TASK REQUIREMENTS: Every entry below should be repeated exactly; the pictures should not.

Stored data entries
------
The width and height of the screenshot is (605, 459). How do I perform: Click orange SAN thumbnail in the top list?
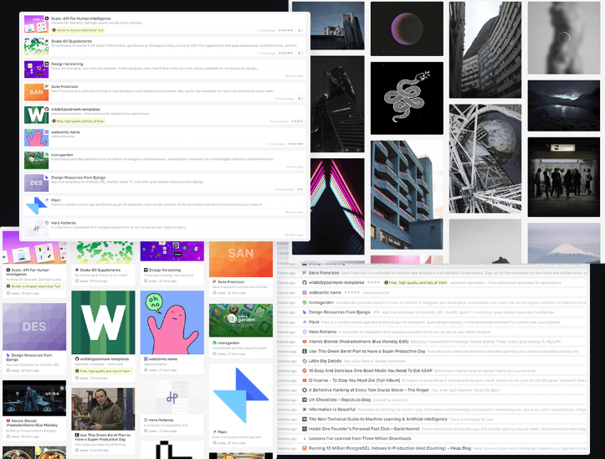point(36,92)
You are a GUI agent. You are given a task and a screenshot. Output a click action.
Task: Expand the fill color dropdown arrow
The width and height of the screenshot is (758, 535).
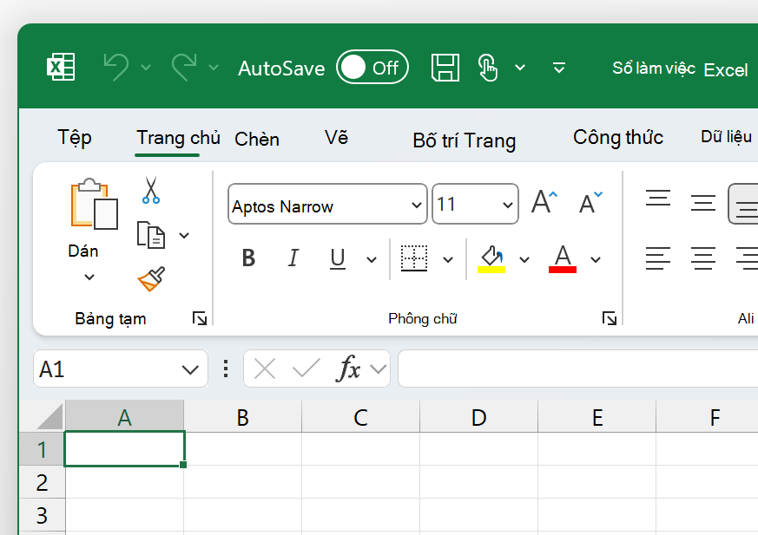click(523, 259)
------
ANSWER SECTION:
The width and height of the screenshot is (605, 459). How do I perform: Click orange SAN thumbnail in the top list?
point(36,92)
You are a GUI agent. You are given a task and a screenshot. Output a click action.
Task: Expand the fill color dropdown arrow
The width and height of the screenshot is (758, 535).
click(523, 259)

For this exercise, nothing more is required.